Land Drainage Season in Full Flow
As the inclement summer of 2017 continues, the fields are gradually getting cleared by the combines to make way for the start to the next growing season and on some farms, – the installation of a new land drainage scheme!
The post harvest window is always a busy period for getting improvement projects completed and 2017 is no exception. Since the combines started rolling in early July, our teams have been hard at work completing ditch restoration and improvement projects as well as installing new land drains to replace old and defunct drainage schemes which are no longer delivering their potential – having been installed originally many decades ago.
Unusually for this time of year, the drains we are installing are running almost instantaneously as surplus water spills out of the land we are working within and rushes towards the ditch systems. Weeks of above average rainfall have meant that soils are at field capacity and crops are all too frequently being submerged in water logged soils.
We’ve got a diverse array of projects that we have been asked to do this summer on ground ranging from rolling clay soils renowned for their wheat growing capabilities to ultra flat fenland soils perhaps better known for the specialist salads and vegetable crops they produce.
The common theme to all of this investment in land drainage which is happening in the countryside this summer is to improve soil structures. In addition, it makes for creating easy to manage fields which can form part of bigger agricultural block cropping systems.
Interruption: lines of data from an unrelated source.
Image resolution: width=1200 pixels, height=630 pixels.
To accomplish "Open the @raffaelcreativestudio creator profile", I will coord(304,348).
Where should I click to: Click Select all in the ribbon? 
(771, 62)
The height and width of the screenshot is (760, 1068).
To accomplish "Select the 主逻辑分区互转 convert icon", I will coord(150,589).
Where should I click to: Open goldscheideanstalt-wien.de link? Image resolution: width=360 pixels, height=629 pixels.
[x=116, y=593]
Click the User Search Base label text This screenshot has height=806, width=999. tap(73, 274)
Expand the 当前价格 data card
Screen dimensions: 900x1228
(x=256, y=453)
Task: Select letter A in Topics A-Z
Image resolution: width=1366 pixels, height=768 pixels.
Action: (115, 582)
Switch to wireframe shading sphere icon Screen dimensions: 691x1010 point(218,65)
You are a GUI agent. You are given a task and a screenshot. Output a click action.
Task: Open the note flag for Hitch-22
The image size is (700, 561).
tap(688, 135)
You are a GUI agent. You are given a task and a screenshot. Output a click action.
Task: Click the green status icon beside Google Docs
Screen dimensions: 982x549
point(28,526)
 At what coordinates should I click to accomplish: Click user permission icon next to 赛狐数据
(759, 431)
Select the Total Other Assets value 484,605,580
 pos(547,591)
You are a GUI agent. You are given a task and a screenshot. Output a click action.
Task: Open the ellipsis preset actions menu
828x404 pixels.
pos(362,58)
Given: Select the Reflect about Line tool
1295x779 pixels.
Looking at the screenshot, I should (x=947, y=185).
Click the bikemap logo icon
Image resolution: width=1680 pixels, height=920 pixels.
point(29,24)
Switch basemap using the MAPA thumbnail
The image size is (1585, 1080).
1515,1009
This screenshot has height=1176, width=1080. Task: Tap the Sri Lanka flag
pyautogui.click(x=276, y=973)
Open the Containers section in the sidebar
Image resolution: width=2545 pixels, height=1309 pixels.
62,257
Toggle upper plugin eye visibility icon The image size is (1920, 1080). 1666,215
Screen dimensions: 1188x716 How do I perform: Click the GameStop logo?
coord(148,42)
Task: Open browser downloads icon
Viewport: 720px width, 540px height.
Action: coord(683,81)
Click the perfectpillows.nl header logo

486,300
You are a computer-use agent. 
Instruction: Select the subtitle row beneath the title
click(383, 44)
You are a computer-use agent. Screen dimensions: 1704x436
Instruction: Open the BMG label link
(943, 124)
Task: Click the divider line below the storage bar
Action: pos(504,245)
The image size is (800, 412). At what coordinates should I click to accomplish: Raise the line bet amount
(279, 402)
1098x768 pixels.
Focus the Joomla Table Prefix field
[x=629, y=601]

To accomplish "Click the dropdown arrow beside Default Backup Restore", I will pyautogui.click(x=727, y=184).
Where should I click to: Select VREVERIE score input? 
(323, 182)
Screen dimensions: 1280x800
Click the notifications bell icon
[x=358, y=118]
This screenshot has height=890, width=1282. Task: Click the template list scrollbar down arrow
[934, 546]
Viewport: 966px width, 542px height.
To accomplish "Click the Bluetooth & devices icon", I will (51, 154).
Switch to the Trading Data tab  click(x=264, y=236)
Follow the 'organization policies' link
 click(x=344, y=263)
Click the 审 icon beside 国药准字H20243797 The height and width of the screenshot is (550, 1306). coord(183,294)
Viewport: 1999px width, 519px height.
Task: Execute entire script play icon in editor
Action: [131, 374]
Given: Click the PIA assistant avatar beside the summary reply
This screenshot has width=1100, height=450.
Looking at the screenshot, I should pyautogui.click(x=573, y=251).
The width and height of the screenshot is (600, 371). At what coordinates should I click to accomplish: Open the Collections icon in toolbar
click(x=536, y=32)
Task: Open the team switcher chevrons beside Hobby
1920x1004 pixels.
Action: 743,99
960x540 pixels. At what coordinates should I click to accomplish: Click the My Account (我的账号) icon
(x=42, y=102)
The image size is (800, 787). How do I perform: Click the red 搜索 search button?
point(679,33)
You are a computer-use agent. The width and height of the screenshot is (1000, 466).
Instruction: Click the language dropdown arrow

Perhaps most importantly, it provides better conditions in which to release the full potential of the soils and in turn delivers improved long term yields for the crops that grow within the land.
Yield data is now providing real time feedback on the return on investment in land drainage with many farms showing a comparatively short amount of payback time before the investment is paid off. With ongoing uncertainty within UK agriculture stemming from Brexit and fluctuating global commodity prices, the solid investment opportunity that is available from investing in soil structures through providing better land drainage systems is a route that many progressive growers seem keen to explore.